Oral misoprostol for induction of labour.

BACKGROUND: Misoprostol is a synthetic prostaglandin that can be given orally or vaginally. In most countries misoprostol has not been licensed for use in pregnancy, but its unlicensed use is common because misoprostol is cheap, stable at room temperature and effective in causing uterine contractions. Oral use of misoprostol may be convenient, but high doses could cause uterine hyperstimulation and uterine rupture which may be life-threatening for both mother and fetus.

OBJECTIVES: To assess the effectiveness and safety of oral misoprostol used for labour induction in women with a viable fetus in the third trimester of pregnancy.

SEARCH STRATEGY: We searched the Cochrane Pregnancy and Childbirth Group Trials Register (January 2005).

SELECTION CRITERIA: Randomised trials comparing oral misoprostol versus other methods, placebo or no treatment, given to women with a viable fetus for labour induction.

DATA COLLECTION AND ANALYSIS: Three authors independently assessed trial quality and extracted data, using centrally-designed data sheets.

MAIN RESULTS: Forty-one trials (8606 participants) were included. In four trials comparing oral misoprostol with placebo (474 participants), women using oral misoprostol were less likely to have long labours (relative risk (RR) 0.16, 95% confidence interval (CI) 0.05 to 0.49), needed less oxytocin (RR 0.32, 95% CI 0.24 to 0.43) and had a lower caesarean section rate (RR 0.62, 95% CI 0.40 to 0.96). In nine trials comparing oral misoprostol with vaginal dinoprostone (2627 participants), women given oral misoprostol were less likely to need a caesarean section, but this reduction reached statistical significance only in the subgroup with intact membranes (RR 0.78, 95% CI 0.66 to 0.94). Uterine hyperstimulation was more common after oral misoprostol (RR 1.63, 95% CI 1.09 to 2.44) although this was not associated with any adverse fetal events. Seven trials (1017 participants) compared oral misoprostol with intravenous oxytocin. The only difference between the groups was an increase in meconium-stained liquor in women with ruptured membranes following administration of oral misoprostol (RR 1.72, 95% 1.08 to 2.74). Sixteen trials (3645 participants) compared oral and vaginal misoprostol and found no difference in the primary outcomes. There was less uterine hyperstimulation without fetal heart rate changes in those given oral misoprostol (RR 0.37, 95% 0.23 to 0.59). Oral misoprsotol was associated with increased need for oxytocin augmentation (RR 1.28, 95% 1.11 to 1.48) and more meconium-stained liquor (RR 1.27, 1.01 to 1.60).
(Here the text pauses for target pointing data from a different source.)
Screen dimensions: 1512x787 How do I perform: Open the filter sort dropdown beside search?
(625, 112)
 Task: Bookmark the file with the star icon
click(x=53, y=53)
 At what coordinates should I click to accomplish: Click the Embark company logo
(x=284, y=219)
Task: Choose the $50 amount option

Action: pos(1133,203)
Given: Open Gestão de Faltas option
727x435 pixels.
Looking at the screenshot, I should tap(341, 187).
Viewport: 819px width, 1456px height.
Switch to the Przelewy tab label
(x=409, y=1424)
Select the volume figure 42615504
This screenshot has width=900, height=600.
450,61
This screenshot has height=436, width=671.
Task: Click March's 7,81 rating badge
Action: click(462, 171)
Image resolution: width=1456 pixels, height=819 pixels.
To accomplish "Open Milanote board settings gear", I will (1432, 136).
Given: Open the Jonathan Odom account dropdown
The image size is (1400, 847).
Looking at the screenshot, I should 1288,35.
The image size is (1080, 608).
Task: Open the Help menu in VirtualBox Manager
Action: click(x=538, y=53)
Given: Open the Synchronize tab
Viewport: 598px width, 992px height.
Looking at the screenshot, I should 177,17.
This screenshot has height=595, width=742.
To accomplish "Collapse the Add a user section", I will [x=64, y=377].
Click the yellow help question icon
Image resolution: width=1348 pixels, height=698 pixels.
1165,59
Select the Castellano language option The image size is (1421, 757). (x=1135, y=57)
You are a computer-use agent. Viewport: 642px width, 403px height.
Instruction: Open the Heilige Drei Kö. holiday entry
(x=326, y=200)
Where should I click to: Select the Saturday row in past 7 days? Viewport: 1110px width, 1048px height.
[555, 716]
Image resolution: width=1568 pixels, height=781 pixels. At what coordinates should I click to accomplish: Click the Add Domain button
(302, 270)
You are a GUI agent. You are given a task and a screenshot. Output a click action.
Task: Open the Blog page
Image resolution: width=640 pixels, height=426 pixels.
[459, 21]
AUTHORS' CONCLUSIONS: Oral misoprostol appears to be more effective than placebo and at least as effective as vaginal dinoprostone. However, there remain questions about its safety because of a relatively high rate of uterine hyperstimulation and the lack of appropriate dose ranging studies. In countries where misoprostol remains unlicenced for the induction of labour, many practitioners will prefer the legal protection of using a licenced product like dinoprostone. There is no evidence that misoprostol given orally is inferior to the vaginal route and has lower rates of hyperstimulation. If misoprostol is used orally, the dose should not exceed 50 mcg.